General motivation
Evolution considered at the gene and genomic levels is both an object of study in itself and a means for getting at new knowledge. Comparative approaches in particular rely on the observed differences in sequence evolution between closely or distantly related species to infer such important information as genes, promoter and regulatory binding sites, repeated sequences (transposable elements, satellites) and so on. The two aspects, evolution per se, and evolution as a means for getting at new information, are addressed in BAMBOO. The organisms considered cover all three domains of life: archae, prokaryotes and eukaryotes.
The introduction of high-throughput techniques for measuring genic expression by microarrays, tiling arrays or assimilated techniques, and more recently, the new sequencing techniques (Solexa, Solid, 454) are considerably changing our vision of genome evolution and our understanding of such processes as regulation and dynamics. In eukaryotes in particular, besides the fact that a higher proportion of the genomes appears transcribed than initially believed, the complexity of the genomic structures, notably via alternative splicing, seems to challenge our idea of a genome cut into regions called genes. Furthermore, the importance and extent of regulatory processes at the epigenetic level are just now starting to be acknowledged. This concerns the chromatid structure, nucleosome positioning and sequence basepair modifications, but also, and this is a more recent discovery, the spatial arrangement of the chromosomes inside the nucleus and the contacts that are made intra- and inter-chromosomes. It is indeed increasingly more recognised that such arrangement and contacts, although dynamic, are at least in part conserved among cells of a same type, and are related with the regulation of genes, certain types of rearrangements (as appears proven for translocation) and even possible cases of trans-splicing. The networks of intra- and inter-chromosomal contacts, observed for now at a still small scale, could thus represent epigenetic information that would help explain why cells with exactly the same genetic material can exhibit very different behaviours depending on the tissue where they are and the developmental stage of the organism.
In prokaryotes, stress is put at understanding the link between genome evolution at a punctual or large scale and the life history of the organisms, more particularly the history of the relationship of the organisms with their environment. This environment most often is another organism with which the bacterial species lives in intimate relationship. The nature of this relationship, how it is influenced by the genomic context, how it impacts on our understanding of the genotype-phenotype and species-environment relations are other major concerns of BAMBOO.
Proposed approaches
The various topics addressed by BAMBOO are briefly enumerated below. In methodological terms, they appeal to algorithmics on texts (words) and on graphs (as a way of representing genomes that have been rearranged through evolution or are possibly rearranged through such hypothetical processes as trans-splicing). The mathematical techniques used include combinatorics, probability and statistics at all levels: of modelling, algorithmic development, algorithmic complexity analysis, and evaluation of the results obtained on real data. The latter aspect requires to obtain good random models, a largely open issue where biology is concerned. The need to be efficient when treating massive or complex data may also require the elaboration of special data structures such as smart indexes for strings but also trees or even graphs and/or of powerful filtering techniques.

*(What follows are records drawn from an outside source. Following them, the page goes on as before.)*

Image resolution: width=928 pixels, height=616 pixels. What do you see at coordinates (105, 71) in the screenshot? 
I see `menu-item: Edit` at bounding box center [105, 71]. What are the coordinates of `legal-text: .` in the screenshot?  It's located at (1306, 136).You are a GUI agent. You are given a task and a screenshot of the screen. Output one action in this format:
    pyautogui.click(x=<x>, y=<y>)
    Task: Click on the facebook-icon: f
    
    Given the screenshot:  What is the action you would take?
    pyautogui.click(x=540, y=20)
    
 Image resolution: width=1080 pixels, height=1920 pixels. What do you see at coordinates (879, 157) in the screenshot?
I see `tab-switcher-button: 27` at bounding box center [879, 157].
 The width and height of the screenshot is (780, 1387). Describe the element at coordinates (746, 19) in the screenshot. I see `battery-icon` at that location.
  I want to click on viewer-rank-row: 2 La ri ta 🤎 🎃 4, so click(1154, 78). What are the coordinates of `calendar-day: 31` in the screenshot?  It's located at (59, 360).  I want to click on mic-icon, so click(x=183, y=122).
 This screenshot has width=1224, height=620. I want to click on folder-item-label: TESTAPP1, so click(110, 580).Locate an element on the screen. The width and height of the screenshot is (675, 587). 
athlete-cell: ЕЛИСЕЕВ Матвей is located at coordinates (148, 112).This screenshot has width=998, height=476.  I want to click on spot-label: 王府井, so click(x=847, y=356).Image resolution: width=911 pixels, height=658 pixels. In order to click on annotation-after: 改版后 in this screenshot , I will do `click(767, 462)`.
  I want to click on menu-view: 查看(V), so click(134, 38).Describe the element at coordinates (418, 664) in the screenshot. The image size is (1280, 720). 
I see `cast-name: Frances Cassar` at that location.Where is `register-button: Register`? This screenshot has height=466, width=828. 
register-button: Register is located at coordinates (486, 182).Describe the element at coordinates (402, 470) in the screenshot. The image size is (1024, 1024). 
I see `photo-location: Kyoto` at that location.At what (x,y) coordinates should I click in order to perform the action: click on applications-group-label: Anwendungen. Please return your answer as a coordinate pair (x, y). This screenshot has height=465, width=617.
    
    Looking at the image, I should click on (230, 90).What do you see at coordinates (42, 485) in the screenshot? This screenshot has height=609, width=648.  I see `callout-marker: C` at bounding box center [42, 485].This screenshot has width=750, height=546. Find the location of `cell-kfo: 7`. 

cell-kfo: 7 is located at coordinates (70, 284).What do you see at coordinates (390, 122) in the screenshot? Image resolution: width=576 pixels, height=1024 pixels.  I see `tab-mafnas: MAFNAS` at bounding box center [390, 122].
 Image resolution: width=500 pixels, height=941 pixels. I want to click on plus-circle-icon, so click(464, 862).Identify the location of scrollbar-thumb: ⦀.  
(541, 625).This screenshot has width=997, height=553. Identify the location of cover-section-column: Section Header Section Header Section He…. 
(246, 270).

The main more specific topics studied by BAMBOO are:
- organisation and dynamics:
- precise detection of various genomic features such as breakpoint regions, isochores, replication sites, different types of repeats, regions of gene copy number aberration etc.;
- analysis of the evolution of species, chromosomes (in particular the sex chromosomes) and gene/protein families - this appeals also to phylogenetic tree/network reconstructions under various models;
- understanding of the mechanisms underlying breaks in association with other genomic characteristics (eg isochores, replication sites, repeats, spatial chromosomal organisation) and genetic processes (eg regulation, splicing) and evolutionary events (eg recombination, mutations);
- analysis in particular of the impact of recombination on genomic evolution in general;
- analysis of the rearrangement scenarii observed;
- analysis of the evolutionary and regulatory impact of repeats, notably of transposable elements;
- inference of ancestral prokaryotic and eukaryotic gene orders;
- more in general, exploration of the link between genotype and phenotype, and between genomic organisation and dynamics and the life traits of the organisms (relation with other organisms and with the environment).
- genetic and epigenetic:
- inference of the network of intra- and inter-chromosomal interactions;
- exploration of the link between such network and, notably, regulation, splicing, replication, genomic rearrangements.